Mr. Morgan died from the nerve condition polyneuropathy at his home in Danville, Calif. His 22-year major-league career included two World Series titles, 10 All-Star nods, two MVPs, and five Gold Gloves. He entered the Hall of Fame in 1990, his first year on the ballot.
Mr. Morgan, who was just 5-foot-7, finished his career with 2,517 hits, 268 home runs, and 1,133 RBIs and is one of baseball’s all-time greatest second basemen. He played for Houston, Cincinnati, San Francisco, and the Phillies before finishing his career with his hometown Oakland A’s.
Mr. Morgan transitioned in retirement to the broadcast booth and spent 21 years providing color commentary for ESPN’s Sunday Night Baseball.
“Major League Baseball is deeply saddened by the death of Joe Morgan, one of the best five-tool players our game has ever known and a symbol of all-around excellence,” MLB commissioner Rob Manfred said in a statement. “Joe often reminded baseball fans that the player smallest in stature on the field could be the most impactful.”
He was the National League MVP in 1975 and 1976 as the Reds won back-to-back World Series titles with a roster led by Mr. Morgan, Pete Rose, Johnny Bench, Dave Concepcion, and Tony Perez. In the 1970s, Mr. Morgan led all major leaguers in Wins Above Replacement and led second basemen in home runs and RBIs.
“Joe wasn’t just the best second baseman in baseball history, he was the best player I ever saw and one of the best people I’ve ever known,” Bench said in a statement. “He was a dedicated father and husband, and a day won’t go by that I won’t think about his wisdom and friendship. He left the world a better, fairer, and more equal place than he found it, and inspired millions along the way.”
The Reds won all seven of their postseason games in 1976 as they swept the upstart Phillies in the NLCS before sweeping the Yankees in the World Series. Mr. Morgan and Co. were everything the Phillies wanted to be as they chased the franchise’s first world title.

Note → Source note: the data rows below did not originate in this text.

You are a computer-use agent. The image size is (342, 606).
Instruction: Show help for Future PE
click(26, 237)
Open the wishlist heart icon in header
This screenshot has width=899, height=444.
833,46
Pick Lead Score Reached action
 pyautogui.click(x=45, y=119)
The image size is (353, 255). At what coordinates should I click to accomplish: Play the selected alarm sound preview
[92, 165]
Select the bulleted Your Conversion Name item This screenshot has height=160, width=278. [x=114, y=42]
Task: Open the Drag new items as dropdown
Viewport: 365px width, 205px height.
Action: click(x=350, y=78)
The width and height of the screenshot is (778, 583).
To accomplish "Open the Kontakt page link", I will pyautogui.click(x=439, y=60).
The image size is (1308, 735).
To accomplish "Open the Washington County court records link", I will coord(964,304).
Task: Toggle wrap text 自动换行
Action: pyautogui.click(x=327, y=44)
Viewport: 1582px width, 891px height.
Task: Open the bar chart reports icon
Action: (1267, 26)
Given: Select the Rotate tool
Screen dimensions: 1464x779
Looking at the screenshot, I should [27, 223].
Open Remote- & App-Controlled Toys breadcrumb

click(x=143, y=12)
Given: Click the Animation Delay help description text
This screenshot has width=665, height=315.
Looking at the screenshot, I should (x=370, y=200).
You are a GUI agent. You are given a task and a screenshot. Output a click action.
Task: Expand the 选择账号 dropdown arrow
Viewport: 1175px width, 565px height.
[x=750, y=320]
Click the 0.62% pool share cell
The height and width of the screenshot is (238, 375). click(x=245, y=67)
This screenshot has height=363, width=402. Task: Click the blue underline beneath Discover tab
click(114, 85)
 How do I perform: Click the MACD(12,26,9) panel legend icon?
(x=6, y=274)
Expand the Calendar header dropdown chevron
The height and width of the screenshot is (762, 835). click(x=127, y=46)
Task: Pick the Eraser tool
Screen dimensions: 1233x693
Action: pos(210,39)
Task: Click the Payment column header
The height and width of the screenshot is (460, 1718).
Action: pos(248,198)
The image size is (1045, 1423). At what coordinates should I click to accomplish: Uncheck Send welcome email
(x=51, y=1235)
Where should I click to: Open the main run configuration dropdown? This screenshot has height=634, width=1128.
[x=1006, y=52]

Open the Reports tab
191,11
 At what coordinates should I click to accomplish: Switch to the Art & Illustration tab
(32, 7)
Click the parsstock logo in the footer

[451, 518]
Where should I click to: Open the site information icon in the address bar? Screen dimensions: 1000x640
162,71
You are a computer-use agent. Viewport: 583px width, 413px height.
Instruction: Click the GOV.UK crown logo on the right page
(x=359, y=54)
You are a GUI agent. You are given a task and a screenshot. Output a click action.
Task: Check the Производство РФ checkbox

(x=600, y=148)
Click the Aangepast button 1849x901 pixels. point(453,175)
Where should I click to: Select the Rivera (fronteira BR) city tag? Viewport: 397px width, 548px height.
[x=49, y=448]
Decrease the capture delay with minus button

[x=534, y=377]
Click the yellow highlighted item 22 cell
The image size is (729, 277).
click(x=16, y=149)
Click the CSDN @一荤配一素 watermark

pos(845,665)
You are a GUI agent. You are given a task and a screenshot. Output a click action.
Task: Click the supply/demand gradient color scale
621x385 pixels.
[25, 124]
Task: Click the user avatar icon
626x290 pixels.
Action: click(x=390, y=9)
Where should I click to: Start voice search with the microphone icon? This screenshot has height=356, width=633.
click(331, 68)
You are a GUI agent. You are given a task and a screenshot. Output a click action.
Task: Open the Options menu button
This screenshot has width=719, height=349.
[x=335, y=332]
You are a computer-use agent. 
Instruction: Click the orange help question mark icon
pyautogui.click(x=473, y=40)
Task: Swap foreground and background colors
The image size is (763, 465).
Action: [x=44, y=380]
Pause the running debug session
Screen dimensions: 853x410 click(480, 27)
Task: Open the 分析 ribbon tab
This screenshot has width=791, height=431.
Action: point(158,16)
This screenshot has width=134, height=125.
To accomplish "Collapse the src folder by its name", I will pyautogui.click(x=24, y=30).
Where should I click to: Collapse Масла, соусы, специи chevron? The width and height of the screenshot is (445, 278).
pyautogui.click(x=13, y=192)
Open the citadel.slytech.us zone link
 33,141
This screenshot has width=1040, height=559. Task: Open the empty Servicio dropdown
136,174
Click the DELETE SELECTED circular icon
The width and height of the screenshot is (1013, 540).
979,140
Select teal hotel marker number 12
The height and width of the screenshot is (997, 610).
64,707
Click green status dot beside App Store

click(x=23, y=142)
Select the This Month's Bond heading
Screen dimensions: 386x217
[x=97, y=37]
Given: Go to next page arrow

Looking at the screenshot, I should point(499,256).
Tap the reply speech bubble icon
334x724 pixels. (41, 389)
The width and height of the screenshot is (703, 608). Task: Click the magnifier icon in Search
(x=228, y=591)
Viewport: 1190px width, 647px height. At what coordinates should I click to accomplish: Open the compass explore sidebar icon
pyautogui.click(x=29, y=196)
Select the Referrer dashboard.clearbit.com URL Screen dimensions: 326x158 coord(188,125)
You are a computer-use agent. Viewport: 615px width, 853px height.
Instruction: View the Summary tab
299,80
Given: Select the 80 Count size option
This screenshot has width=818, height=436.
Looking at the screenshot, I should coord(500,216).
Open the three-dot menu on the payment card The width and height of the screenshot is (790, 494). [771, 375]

“You think I’m arrogant, that’s cool. You’ll get no hassle from me,” Mr. Morgan said in 1976 about the swagger he played with. “See, I think that to be good you need this air about you, this attitude that you’re good and you know it. What it does is unsettle the other guy.”
After a series of near misses, the Phillies neared baseball’s mountaintop in 1980. Again, they would meet Mr. Morgan. He joined Houston that season as a 36-year-old free agent, returning to the team that signed him as an amateur in 1962.
The Astros and Phillies fought in an epic five-game National League Championship Series that the Phillies captured to reach their first World Series since 1950.
Morgan, playing with a sore knee, tripled off Tug McGraw in the 11th inning of Game 3, leading to the winning run and placing the Phillies on the brink of elimination. The Phillies rallied to win the next two games in the Astrodome and would be world champions nine days later.
Three years later, Morgan joined Rose and Perez in Philadelphia as three parts of the Big Red Machine reunited with the Phillies. Morgan hit just .230 that season, but the “Wheeze Kids” might not have reached the postseason without his late-season surge.
Mr. Morgan hit .337 with a 1.045 OPS in September and turned 40 that month as the Phillies won 23 of their final 31 games to charge past Pittsburgh and win the division title. Mr. Morgan homered twice in the World Series, but it was not enough as the Phillies fell in five games to Baltimore.
“While Joe Morgan only spent one season of his Hall of Fame career in Philadelphia, he left a mark that won’t soon be forgotten,” the Phillies said in a statement. “A gentleman first and foremost, Joe was a model citizen on and off the field. He will be missed by baseball fans not just in Philadelphia, but around the world. The Phillies send their condolences to the Morgan family.”